My Mom gave me the book The Defining Decade: Why Your Twenties Matter and How to Make the Most of Them Now a few months ago. After getting the courage to read it the whole way through I discovered a great deal and it has propelled me to move forward with my life.

The book is by psychologist, Dr. Meg Jay. She seems to have wrote the book after realizing how many of her clients had misunderstandings of what their twenties were all about and found themselves caught in ruts unable to move forward with their lives. My Mom gave me the book to help me get out of the ruts I was in and to get the most from my twenties. She is really into reading and understanding these things through books and has given me books before about finding out what I want to do with my life. I haven’t gotten around to reading most of the books she gave, but I’m happy I made it through this one.

I started reading this book and put it down after a chapter because it freaked me out too much. At the time there was a couple of other things haunted my thoughts and the last thing I needed was to think about how I wasn’t seizing my twenties. After a long hiatus I finally picked the book up and was able to read it all the way through despite the stresses it brought me at times.

The book talks about people’s twenties by examples of Dr. Jay’s clients. They each have something holding them back or making them unhappy. From working crappy jobs to dating crappy people. Dr. Jay explains a great deal of the twenties and how to enjoy them and make a good solid life for yourself.

One of my favorite clients is Ian, the bike mechanic. He doesn’t want to enter the real world (much like myself) and instead is working a job he doesn’t get satisfaction from. He in particular helped me realize that I need to break out of this rut and move on with what I actually want to do.

Ian viewed himself as being in an endless ocean, he didn’t seem to know where he came from and what he did enjoy doing and didn’t have any idea where he wanted to go in life. I felt much the same way, I had tried community organizing and hated it and found myself lucky enough to know how to work on bikes and be able to use that as a backup job. That backup became a real job and I found myself in the very same ocean. Until I had the courage to look at what I had wanted to do before, what I enjoyed as a kid and still enjoy today.

I spent the weekend in my home town stewing about all of this. I talked to old friends and professors and began realizing what I actually want to do with my life, counselling. This is something that I enjoy doing with friends and have been passionate about for a while. This book was instrumental in this realization and it will assure that I take steps towards this goal.

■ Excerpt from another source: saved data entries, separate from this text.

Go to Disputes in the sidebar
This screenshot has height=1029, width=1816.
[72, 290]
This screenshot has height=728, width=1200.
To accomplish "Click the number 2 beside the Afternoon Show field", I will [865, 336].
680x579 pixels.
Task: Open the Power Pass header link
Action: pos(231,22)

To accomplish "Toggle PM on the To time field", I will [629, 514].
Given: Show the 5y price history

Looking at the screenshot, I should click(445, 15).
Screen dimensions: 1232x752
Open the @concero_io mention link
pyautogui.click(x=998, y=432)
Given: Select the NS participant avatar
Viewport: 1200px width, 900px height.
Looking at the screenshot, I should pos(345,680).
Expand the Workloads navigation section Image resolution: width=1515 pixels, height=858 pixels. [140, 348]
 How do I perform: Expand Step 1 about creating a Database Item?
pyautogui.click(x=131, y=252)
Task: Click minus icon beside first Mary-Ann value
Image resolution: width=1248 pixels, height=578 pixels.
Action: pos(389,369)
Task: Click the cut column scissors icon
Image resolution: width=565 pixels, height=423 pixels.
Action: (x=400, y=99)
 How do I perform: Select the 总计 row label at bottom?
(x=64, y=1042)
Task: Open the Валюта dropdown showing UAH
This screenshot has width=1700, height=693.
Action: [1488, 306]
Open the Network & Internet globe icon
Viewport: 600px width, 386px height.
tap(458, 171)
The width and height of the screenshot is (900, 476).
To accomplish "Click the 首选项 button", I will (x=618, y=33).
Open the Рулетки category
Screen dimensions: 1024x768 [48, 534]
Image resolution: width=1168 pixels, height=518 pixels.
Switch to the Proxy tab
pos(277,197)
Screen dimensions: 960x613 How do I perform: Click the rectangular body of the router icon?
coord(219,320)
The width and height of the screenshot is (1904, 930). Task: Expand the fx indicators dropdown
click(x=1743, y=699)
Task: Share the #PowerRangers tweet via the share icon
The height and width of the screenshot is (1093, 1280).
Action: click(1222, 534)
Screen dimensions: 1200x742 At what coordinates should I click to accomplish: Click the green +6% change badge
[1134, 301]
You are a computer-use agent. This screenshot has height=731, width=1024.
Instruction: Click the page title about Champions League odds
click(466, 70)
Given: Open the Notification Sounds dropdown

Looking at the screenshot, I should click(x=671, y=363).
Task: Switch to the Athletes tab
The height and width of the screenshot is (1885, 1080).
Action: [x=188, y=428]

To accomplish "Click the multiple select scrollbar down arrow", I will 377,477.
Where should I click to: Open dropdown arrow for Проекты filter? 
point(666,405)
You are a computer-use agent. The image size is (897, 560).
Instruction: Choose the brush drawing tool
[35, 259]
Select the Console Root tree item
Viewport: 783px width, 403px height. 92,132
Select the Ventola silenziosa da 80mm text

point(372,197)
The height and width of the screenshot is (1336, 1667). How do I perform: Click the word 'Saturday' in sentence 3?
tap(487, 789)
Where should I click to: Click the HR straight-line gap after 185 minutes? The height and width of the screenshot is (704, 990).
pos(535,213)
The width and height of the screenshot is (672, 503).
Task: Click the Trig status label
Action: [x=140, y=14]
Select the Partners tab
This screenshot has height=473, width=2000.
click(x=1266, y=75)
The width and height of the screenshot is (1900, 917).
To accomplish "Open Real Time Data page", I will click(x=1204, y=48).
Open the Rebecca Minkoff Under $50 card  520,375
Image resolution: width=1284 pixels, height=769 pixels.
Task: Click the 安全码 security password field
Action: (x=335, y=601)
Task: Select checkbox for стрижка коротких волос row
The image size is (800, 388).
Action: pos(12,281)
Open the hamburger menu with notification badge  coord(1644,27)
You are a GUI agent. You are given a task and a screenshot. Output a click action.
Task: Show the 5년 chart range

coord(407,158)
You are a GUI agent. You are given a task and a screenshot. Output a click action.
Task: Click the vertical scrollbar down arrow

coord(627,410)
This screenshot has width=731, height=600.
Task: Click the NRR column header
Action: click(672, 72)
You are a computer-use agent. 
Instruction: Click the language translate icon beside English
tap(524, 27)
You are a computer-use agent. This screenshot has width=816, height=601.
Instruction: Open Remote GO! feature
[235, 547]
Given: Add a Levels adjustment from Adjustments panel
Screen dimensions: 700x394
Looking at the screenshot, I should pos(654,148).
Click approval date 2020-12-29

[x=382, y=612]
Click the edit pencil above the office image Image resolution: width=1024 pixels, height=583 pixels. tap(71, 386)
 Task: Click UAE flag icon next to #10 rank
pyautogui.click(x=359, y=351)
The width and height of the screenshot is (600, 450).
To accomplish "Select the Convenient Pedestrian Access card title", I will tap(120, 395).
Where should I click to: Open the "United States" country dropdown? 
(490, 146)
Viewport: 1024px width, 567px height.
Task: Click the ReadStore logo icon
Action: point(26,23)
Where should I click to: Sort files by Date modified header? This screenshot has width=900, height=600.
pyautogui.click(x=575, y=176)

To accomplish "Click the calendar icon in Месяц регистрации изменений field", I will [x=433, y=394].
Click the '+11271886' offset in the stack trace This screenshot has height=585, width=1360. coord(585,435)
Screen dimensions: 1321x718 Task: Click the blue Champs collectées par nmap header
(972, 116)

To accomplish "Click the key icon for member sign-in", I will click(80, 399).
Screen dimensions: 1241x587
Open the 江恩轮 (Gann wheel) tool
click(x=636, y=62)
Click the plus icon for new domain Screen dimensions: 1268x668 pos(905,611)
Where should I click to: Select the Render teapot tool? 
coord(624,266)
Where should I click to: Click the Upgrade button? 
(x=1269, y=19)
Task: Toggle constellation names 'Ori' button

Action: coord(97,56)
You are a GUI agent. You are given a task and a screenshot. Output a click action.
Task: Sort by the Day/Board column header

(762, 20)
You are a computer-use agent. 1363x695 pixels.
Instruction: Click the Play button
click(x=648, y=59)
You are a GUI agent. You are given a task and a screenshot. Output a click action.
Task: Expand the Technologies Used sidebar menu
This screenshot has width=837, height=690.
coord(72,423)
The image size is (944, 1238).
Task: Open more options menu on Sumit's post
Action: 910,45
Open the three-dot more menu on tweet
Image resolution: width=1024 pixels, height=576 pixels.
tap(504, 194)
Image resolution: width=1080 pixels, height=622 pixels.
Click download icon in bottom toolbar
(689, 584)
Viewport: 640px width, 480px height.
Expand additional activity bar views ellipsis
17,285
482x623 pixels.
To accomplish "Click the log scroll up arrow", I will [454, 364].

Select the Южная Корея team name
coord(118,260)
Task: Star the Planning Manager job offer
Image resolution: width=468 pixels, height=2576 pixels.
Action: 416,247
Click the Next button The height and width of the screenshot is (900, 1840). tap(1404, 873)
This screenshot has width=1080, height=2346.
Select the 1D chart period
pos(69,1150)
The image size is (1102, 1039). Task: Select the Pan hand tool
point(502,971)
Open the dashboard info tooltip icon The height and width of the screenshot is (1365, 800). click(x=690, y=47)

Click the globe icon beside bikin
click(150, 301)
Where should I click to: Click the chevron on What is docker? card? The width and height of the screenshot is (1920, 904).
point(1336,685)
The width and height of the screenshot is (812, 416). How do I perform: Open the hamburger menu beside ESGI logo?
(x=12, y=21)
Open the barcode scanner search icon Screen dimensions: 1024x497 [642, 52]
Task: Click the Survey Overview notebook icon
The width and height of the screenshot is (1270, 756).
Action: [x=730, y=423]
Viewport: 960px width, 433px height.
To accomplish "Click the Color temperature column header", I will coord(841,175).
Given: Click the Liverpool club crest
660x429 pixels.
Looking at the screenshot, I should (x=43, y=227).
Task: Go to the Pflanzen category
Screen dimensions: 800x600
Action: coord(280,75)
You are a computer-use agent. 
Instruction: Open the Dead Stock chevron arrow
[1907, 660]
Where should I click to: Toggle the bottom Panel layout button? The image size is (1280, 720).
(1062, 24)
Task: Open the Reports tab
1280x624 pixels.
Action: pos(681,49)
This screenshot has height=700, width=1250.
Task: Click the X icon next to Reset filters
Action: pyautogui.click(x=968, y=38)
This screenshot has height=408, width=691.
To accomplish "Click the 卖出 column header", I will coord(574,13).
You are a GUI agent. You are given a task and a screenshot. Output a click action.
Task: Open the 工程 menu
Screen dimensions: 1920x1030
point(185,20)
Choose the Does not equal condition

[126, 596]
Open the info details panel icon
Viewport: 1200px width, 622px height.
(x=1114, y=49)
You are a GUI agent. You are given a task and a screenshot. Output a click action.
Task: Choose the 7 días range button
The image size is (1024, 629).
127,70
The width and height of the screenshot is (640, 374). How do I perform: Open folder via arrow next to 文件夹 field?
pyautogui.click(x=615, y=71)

Before all of this I figured I was feeling things no one had felt before and related only to other people trapped in the same situation. But that isn’t true. Everyone who is thirty made it through their twenties and I’m sure they loved it but I’m sure it was also hard for most of them. My Mom reminded me of this fact when she once again told me the story of how she worked at a bank after college. It wasn’t until she took the leap into joining what is now called AmeriCorps that she broke into doing what she enjoyed. I finally understood this story and how difficult (and fun) being in your twenties really is for just about everyone.